* _Prompt A_
Reproduce word for word the passage of the essay on making mistakes starting at "Risk takers and" and ending at "generally unattractive prospects.".
* _Prompt B_
Translate this sentence from the essay on making mistakes into Spanish: "If a worker makes a mistake, you want to fire him/her."

* _Provided text_
^^^^^^^^^^^^^^^^

June 25, 2017 0 Comments Experience Working in Alberta's Oilfield, Motivation

Theory of Making Mistakes

“You often think it’s all over once you fuck up. But then you know now you won’t be doing that ever again.”

Risk takers and those who err are commonly viewed as sinners and society’s enemies and especially that of the financial and career world. Flawless performers on paper and perfectly molded examples of the commonly accepted social or financial clique are praised. People, businesses, and/or assets with a questionable track record, and divergences from the social and financial norms, are deemed generally unattractive prospects.

If a worker makes a mistake, you want to fire him/her. Now you can either hire another who you know little about, or you can keep the same who knows not to make the same error again.

^^^^^^^^^^^^^^^^

* _Source information_
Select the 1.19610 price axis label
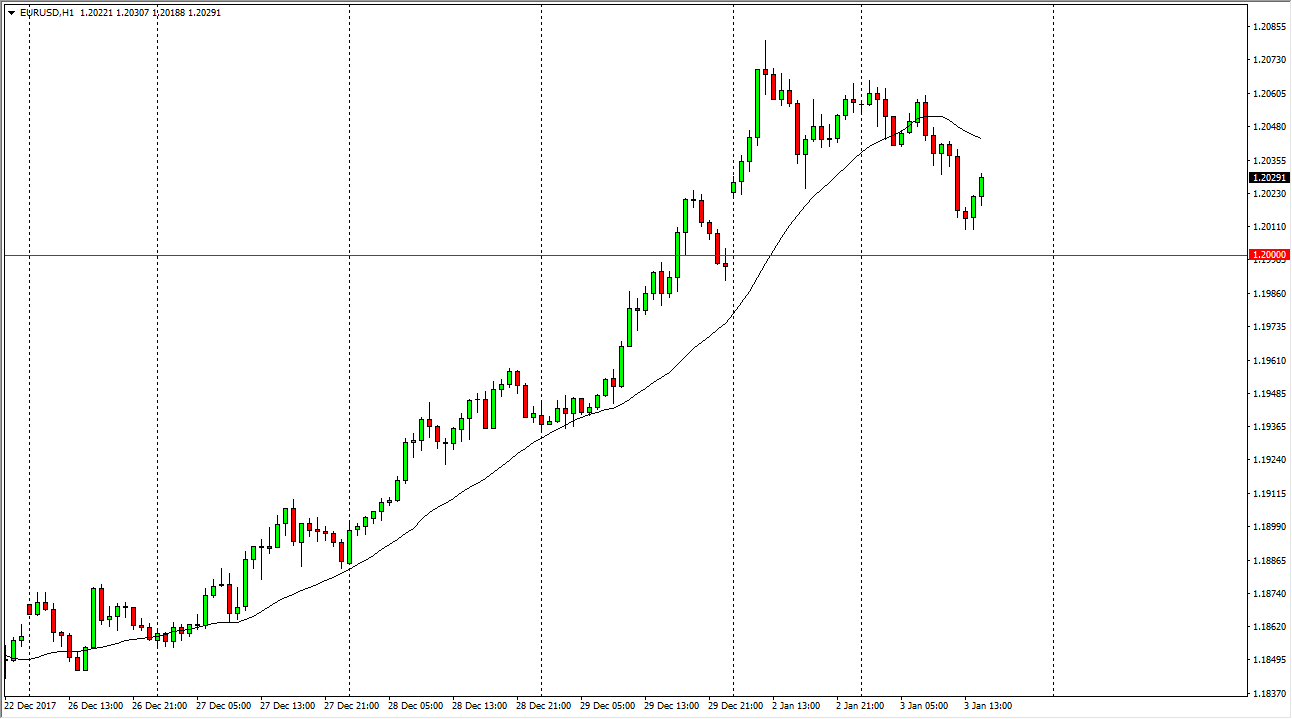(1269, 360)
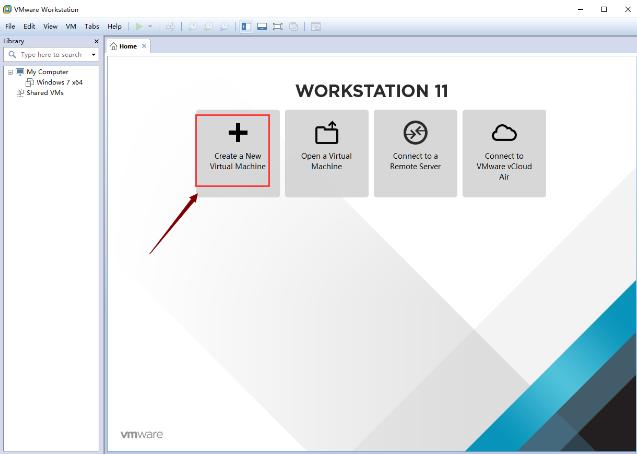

^^^^^^^^^^^^^^^^

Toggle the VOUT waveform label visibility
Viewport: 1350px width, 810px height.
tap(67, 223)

^^^^^^^^^^^^^^^^

* _Response A_
Risk takers and those who err are commonly viewed as sinners and society’s enemies and especially that of the financial and career world. Flawless performers on paper and perfectly molded examples of the commonly accepted social or financial clique are praised. People, businesses, and/or assets with a questionable track record, and divergences from the social and financial norms, are deemed generally unattractive prospects.

* _Response B_
Si un trabajador comete un error, usted quiere despedirlo/la.